PROBLEM STATEMENT => Convert the entries in the part that opens with the line containing "Given: Click the 修改信任策略 button" and closes with the line containing "point(37,98)" into a two-column CSV with the headers instruction and response. Give one row per entry, placing each entry's text and its answer in one quoted field apiece, with line breaks changed to spaces.

DATA FOR THIS EXERCISE =>
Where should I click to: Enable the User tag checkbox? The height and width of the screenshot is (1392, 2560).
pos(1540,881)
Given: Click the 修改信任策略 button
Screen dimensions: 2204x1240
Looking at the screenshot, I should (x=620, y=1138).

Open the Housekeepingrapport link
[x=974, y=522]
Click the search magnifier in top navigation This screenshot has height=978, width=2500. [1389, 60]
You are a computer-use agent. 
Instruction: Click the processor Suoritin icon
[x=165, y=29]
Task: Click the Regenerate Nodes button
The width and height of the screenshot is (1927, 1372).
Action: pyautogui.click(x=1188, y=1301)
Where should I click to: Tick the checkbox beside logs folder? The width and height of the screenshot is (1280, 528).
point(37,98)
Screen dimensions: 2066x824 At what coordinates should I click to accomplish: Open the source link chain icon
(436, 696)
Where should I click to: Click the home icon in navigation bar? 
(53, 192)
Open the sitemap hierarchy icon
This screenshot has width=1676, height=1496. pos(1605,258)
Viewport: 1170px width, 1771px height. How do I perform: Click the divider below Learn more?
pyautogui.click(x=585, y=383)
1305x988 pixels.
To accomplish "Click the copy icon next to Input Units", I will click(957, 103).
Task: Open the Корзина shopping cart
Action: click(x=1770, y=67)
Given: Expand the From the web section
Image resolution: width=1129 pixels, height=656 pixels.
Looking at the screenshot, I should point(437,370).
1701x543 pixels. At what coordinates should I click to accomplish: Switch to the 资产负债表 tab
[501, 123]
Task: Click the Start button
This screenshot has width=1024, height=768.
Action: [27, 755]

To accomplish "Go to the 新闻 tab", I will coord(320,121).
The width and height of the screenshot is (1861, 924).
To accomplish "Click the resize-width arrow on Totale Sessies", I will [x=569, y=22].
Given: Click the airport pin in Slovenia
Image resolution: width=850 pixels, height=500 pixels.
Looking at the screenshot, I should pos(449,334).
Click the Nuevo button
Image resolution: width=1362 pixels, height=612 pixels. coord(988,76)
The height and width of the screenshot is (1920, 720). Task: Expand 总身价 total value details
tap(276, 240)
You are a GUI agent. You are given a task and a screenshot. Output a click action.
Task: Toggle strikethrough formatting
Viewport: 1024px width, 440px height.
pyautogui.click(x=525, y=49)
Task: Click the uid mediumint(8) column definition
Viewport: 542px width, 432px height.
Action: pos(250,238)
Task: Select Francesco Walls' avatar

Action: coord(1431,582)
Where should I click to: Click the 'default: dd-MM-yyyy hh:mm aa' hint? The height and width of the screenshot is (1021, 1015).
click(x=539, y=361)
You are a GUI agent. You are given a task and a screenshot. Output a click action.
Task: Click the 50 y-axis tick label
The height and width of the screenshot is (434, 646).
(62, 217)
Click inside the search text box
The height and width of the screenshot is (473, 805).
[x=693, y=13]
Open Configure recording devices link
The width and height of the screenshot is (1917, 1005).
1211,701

EXPECTED ANSWER =>
instruction,response
"Given: Click the 修改信任策略 button Screen dimensions: 2204x1240","Looking at the screenshot, I should (x=620, y=1138)."
"Open the Housekeepingrapport link","[x=974, y=522]"
"Click the search magnifier in top navigation This screenshot has height=978, width=2500.","[1389, 60]"
"You are a computer-use agent. Instruction: Click the processor Suoritin icon","[x=165, y=29]"
"Task: Click the Regenerate Nodes button The width and height of the screenshot is (1927, 1372).","Action: pyautogui.click(x=1188, y=1301)"
"Where should I click to: Tick the checkbox beside logs folder? The width and height of the screenshot is (1280, 528).","point(37,98)"